Páscoa: confira dicas do Procon para compra de chocolates e peixes

Foto: Divulgação.

A Semana Santa, aqui no Estado, é marcada pelo consumo da tradicional torta capixaba, de peixes e de chocolates. A variedade de guloseimas temáticas atrai adultos e crianças. Mas, para fazer uma boa compra, é preciso pesquisar, já que os produtos típicos apresentam grande variação de preços de uma loja para a outra.

Pesquisa realizada pela Confederação Nacional de Dirigentes Lojistas (CNDL) e pelo Serviço de Proteção ao Crédito (SPC Brasil), em todas as capitais do país, apontou que sete em cada dez consumidores pretendem ir às compras na Páscoa. Desses, 35% disseram que vão desembolsar a mesma quantia do ano passado, 32% devem gastar mais e 25% menos.

Uma dica para quem quer economizar está em considerar a possibilidade de substituir os ovos por outra versão do chocolate, como barras ou caixas de bombom, que são consideravelmente mais baratos, quando comparados os pesos.

Segundo a diretora-presidente do Instituto Estadual de Proteção e Defesa do Consumidor (Procon-ES), Lana Lages, muitos consumidores desconhecem que o peso de todos os produtos deve corresponder à parte que será consumida. Isso significa que o total em gramas declarado na embalagem dos ovos de Páscoa deve corresponder ao peso do chocolate, excluindo qualquer embalagem ou brinde.

“O consumidor paga caro pelo brinde que acompanha o ovo de Páscoa infantil. Há, ainda, opções no mercado que nem sequer um chocolate acompanha o brinquedo. É importante desde cedo criar essa consciência nas crianças”, explicou a diretora.
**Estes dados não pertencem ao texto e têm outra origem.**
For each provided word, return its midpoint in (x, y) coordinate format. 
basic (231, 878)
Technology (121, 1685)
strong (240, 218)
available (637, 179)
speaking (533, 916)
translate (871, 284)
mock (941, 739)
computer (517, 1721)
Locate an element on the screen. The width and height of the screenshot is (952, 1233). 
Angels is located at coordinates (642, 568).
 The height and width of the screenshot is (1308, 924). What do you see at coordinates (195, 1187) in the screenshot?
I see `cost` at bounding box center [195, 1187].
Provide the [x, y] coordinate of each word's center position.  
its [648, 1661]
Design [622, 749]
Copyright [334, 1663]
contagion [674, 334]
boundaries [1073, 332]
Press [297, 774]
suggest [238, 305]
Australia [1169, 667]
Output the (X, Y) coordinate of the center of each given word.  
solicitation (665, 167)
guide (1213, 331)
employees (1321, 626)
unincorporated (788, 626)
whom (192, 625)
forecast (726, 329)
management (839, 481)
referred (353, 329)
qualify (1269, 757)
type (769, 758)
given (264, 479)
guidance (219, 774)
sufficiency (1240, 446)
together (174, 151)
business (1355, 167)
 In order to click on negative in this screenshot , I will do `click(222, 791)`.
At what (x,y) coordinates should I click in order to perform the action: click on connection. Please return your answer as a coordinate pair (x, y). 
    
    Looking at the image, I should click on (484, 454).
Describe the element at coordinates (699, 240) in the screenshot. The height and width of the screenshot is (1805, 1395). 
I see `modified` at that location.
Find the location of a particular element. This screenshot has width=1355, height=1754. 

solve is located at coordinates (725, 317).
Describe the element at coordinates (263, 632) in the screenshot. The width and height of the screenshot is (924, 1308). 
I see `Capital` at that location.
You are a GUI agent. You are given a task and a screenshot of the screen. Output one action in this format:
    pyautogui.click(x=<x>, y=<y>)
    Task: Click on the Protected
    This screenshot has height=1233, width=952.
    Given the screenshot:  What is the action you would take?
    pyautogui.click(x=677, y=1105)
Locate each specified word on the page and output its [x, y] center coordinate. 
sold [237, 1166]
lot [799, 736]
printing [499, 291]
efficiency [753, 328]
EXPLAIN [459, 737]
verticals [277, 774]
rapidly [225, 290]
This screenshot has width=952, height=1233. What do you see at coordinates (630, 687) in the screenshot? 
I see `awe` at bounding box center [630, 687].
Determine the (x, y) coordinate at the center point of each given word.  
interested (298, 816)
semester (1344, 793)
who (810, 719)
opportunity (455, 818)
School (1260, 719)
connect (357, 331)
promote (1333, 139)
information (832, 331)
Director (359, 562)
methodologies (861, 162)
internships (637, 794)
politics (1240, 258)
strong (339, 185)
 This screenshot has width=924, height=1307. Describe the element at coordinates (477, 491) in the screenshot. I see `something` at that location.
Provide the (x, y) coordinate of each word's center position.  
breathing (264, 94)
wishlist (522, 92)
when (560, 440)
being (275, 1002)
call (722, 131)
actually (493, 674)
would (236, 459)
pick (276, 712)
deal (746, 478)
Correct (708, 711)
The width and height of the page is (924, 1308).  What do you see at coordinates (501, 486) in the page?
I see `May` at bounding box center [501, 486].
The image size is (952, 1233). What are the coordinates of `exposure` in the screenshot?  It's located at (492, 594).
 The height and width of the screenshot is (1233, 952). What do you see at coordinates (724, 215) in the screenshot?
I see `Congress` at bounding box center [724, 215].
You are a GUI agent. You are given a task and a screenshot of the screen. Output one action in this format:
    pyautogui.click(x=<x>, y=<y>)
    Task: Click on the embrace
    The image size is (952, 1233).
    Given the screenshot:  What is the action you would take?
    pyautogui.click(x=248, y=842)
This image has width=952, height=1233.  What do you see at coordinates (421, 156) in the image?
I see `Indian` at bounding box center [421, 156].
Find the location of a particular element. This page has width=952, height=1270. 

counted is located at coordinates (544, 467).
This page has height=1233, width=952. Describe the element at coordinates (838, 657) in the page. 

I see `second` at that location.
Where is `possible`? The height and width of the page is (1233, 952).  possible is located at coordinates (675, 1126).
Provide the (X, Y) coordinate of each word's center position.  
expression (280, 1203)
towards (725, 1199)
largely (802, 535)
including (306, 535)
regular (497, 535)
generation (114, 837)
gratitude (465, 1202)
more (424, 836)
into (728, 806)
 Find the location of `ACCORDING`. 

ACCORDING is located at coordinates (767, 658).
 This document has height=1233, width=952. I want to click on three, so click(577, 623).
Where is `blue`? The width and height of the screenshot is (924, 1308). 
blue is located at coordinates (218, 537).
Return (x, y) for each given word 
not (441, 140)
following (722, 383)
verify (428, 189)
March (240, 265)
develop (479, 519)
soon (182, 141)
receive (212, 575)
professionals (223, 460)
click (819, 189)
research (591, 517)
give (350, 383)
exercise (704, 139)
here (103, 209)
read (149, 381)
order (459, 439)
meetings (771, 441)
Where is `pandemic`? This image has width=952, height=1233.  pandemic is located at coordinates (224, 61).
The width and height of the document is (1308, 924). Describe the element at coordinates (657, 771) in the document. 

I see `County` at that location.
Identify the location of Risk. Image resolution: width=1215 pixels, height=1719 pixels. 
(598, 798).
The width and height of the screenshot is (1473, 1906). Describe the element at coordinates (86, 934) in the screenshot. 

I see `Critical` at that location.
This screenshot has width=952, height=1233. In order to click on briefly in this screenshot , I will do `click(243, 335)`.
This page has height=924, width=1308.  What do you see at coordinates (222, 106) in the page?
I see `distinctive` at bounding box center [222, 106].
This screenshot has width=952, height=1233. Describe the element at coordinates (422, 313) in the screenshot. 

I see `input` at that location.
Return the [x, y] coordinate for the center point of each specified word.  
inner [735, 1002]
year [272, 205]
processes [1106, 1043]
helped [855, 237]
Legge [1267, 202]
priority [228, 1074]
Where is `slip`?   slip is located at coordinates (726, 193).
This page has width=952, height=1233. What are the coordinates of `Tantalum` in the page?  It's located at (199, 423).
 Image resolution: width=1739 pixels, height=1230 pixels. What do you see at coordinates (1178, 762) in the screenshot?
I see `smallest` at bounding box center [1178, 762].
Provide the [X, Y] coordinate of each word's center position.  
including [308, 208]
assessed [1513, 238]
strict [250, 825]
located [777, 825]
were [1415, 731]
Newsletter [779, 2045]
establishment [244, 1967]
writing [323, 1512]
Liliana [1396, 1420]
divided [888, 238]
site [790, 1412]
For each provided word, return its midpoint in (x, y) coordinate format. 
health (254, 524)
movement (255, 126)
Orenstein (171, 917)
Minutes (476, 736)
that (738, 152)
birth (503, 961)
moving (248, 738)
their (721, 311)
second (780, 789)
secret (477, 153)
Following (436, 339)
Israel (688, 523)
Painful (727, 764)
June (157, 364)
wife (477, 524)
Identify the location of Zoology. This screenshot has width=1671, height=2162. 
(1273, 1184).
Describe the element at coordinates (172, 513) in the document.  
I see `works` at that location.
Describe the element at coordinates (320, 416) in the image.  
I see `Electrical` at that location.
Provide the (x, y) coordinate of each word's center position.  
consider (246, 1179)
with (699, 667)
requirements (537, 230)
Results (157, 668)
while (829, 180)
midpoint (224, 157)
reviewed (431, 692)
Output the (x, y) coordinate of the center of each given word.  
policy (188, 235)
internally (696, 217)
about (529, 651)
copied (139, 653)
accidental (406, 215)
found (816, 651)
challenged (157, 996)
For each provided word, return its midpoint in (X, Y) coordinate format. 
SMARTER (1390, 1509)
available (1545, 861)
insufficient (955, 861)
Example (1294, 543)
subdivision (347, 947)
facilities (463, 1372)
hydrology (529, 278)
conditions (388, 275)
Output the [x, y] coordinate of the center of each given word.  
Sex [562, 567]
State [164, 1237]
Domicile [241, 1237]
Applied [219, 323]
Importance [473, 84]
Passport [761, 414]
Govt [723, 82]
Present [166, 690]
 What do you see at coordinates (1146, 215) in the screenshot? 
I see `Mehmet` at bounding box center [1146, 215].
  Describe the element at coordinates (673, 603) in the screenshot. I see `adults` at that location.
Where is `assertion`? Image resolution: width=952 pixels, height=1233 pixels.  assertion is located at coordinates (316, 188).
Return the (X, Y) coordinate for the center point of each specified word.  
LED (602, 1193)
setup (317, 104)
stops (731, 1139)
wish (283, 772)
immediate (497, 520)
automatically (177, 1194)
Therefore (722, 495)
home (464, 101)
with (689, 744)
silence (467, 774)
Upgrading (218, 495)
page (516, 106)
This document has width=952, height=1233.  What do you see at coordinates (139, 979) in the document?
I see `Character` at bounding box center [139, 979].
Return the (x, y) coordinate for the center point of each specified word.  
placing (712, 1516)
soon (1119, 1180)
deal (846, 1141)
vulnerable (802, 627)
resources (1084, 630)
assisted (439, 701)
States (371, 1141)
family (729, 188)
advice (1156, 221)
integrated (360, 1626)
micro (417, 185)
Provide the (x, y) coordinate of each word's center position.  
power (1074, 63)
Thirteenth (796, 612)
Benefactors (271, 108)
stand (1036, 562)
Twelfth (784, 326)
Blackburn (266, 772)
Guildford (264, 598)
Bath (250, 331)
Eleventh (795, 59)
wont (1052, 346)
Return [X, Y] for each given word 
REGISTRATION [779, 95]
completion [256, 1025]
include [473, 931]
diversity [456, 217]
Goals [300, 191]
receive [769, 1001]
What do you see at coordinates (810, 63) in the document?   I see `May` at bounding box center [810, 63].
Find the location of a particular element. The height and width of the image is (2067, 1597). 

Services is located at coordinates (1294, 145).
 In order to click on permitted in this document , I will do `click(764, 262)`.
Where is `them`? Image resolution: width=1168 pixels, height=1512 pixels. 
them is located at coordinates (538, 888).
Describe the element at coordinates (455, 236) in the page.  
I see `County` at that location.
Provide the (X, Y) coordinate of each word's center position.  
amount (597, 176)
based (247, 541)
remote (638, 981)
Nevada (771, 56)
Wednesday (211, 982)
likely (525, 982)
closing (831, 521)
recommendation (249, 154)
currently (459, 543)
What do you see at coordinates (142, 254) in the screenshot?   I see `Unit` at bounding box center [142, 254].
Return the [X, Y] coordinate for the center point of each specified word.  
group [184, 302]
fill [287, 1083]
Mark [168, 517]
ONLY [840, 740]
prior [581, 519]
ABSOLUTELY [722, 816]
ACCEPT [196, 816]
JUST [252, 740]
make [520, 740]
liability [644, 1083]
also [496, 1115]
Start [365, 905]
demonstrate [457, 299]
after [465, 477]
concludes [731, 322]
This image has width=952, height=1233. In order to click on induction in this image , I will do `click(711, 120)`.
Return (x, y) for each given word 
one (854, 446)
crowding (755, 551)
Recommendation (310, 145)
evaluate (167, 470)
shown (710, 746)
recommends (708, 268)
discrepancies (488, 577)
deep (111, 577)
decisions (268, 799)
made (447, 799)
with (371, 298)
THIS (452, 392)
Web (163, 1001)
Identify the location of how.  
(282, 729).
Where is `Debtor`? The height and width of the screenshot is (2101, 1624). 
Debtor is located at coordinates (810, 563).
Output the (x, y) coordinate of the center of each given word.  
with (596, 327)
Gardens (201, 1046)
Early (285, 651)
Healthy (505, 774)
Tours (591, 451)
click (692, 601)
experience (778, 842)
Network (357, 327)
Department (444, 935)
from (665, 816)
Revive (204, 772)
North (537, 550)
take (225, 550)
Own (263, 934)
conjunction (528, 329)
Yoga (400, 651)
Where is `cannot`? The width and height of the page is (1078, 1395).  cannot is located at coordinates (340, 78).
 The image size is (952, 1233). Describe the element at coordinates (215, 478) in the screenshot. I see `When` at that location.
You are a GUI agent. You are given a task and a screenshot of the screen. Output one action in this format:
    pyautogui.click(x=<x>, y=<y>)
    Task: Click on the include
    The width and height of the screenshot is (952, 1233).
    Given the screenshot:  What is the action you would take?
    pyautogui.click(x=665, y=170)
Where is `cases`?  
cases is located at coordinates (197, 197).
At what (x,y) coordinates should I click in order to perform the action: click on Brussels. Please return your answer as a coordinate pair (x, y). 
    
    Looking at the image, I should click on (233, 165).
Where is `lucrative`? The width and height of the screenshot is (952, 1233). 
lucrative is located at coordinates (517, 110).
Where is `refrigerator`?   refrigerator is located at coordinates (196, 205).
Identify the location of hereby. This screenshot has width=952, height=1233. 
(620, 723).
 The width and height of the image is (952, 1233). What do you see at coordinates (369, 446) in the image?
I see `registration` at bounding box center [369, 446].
No ato da compra é preciso verificar a data de validade dos produtos, se a embalagem está em bom estado de conservação, indicação de faixa etária, os ingredientes – para evitar o risco de alergias – a informação nutricional. Também é importante levar em consideração o peso do ovo de chocolate e não só a numeração, já que a relação peso/número varia de acordo com o fabricante.

Lana Lages recomenda ainda, cautela nas compras de produtos em promoção. “Após a Páscoa, alguns comerciantes colocam ovos de chocolate em promoção. Assim, o consumidor deve observar o estado do produto já que não há a obrigatoriedade de troca nas compras realizadas em lojas físicas”, informou.

 Atenção aos pescados e alimentos in natura

Produtos importados como o bacalhau, o azeite e a azeitona podem deixar a tradicional torta capixaba ainda mais “salgada”. Para economizar, o ideal é substituir o tradicional peixe da torta por outro tipo de pescado e, ainda, buscar ingredientes alternativos e que estejam mais baratos.

Já na compra do palmito e de outros produtos ‘in natura’, é importante saber a procedência dos alimentos e observar se os produtos estão protegidos de insetos e bem armazenados.

Na compra de peixes, o consumidor deve ficar atento se a carne está firme, se os olhos estão salientes e brilhantes, se as guelras estão avermelhadas e se as escamas não soltam com facilidade. Quanto ao peixe em postas, o ideal é que elas sejam cortadas na hora da compra, mas se já estiverem cortadas, é importante observar a textura da carne. No supermercado, o pescado deve estar exposto em balcão frigorífico e, na feira, envolto em gelo picado, sempre protegido do sol e de insetos. Além disso, o vendedor deve usar luvas descartáveis e avental.

Ao comprar lulas e polvos, a orientação é que o consumidor adquira os de cores mais claras, que estão mais frescos. Já para mexilhões, mariscos e ostras, o ideal é comprar ‘in natura’ e observar se as conchas estão bem fechadas. Moluscos com conchas abertas não estão próprios para o consumo. No caso do camarão, devem também ser firmes e com a carapaça presa ao corpo e o odor deve ser característico do produto, sem ser forte demais.

E para produtos vendidos a granel, é necessário verificar o peso, a quantidade e a aparência do alimento e não comprar se houver suspeitas sobre a qualidade, como com sujeira e mofo.

Denúncias e reclamações

Os consumidores podem registrar suas denúncias e reclamações por meio do Atendimento Eletrônico, disponível no site www.procon.es.gov.br ou pelo aplicativo Procon-ES, disponível para Android ou pessoalmente na sede do Procon estadual ou municipal.